A variant of BM25F in Python.
- flake8 (for testing)
- janome (for BM25F.ja)
- stemming (for BM25F.en)
#!/usr/bin/env python
# coding: utf-8
import BM25F.core
import BM25F.en
import BM25F.exp
tokenizer = BM25F.en.Tokenizer(token_filter=BM25F.en.TokenFilter())
bj = BM25F.exp.bag_jag()
bd0 = BM25F.exp.bag_dict().read(tokenizer, {
'_id': '0',
'title': 'data-for-testing',
'body': 'tests\'',
'anchor': 'QUERIES',
})
bj.append(bd0)
bd1 = BM25F.exp.bag_dict().read(tokenizer, {
'_id': '1',
'title': 'TestData\'s',
'body': 'Do a test',
})
bj.append(bd1)
bd2 = BM25F.exp.bag_dict().read(tokenizer, {
'_id': '2',
'body': 'Test.',
})
bj.append(bd2)
bd3 = BM25F.exp.bag_dict().read(tokenizer, {
'_id': '3',
'title': 'example',
})
bj.append(bd3)
query = BM25F.exp.bag_of_words().read(tokenizer, 'query EXAMPLE')
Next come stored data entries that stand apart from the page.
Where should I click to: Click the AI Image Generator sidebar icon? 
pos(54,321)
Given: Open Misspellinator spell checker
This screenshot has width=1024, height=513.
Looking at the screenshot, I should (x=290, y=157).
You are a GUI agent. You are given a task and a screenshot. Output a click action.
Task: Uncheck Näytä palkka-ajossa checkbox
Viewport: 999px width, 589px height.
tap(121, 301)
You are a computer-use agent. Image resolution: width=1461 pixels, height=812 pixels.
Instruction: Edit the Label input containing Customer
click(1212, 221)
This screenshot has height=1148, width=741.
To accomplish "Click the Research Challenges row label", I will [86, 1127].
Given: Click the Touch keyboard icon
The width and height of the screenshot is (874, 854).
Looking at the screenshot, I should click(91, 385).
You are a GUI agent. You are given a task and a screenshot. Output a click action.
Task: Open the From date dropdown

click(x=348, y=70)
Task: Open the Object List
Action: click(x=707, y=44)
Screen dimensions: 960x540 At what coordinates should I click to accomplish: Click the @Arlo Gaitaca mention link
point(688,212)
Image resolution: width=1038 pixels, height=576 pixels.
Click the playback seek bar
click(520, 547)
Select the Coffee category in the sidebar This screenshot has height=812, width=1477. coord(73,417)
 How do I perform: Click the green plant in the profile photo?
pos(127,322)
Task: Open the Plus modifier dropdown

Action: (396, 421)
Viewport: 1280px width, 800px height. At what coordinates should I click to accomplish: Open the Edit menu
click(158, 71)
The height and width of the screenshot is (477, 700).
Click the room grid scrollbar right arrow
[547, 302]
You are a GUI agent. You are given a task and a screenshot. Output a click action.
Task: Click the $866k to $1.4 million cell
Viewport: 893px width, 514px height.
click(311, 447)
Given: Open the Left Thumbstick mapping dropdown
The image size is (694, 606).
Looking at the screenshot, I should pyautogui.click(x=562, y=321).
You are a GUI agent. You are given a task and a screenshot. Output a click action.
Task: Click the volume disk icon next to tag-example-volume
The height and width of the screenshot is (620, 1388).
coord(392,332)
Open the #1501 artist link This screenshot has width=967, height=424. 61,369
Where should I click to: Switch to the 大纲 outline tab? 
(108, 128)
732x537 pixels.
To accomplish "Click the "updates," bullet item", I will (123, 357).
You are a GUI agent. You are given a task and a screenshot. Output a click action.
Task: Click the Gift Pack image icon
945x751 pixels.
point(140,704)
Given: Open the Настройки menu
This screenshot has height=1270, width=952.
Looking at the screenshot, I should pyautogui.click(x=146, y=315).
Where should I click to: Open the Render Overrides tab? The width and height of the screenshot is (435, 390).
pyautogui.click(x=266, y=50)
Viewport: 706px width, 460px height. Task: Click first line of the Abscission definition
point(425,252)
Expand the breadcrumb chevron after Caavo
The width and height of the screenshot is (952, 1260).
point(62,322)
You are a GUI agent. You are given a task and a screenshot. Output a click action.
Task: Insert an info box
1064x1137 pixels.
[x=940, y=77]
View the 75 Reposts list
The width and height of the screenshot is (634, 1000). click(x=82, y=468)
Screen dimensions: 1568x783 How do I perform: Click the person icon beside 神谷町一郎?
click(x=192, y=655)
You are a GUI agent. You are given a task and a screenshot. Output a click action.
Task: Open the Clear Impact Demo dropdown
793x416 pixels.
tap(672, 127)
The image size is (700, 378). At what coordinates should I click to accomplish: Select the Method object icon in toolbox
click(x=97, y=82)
boost = BM25F.core.param_dict(default=1.0)
boost['title'] = 100
boost['body'] = 0.1
k1 = 2.0
b = BM25F.core.param_dict(default=0.75)
b['title'] = 0.50
b['body'] = 1.00
scorer = BM25F.core.batch('_id', query, bj, boost, k1, b)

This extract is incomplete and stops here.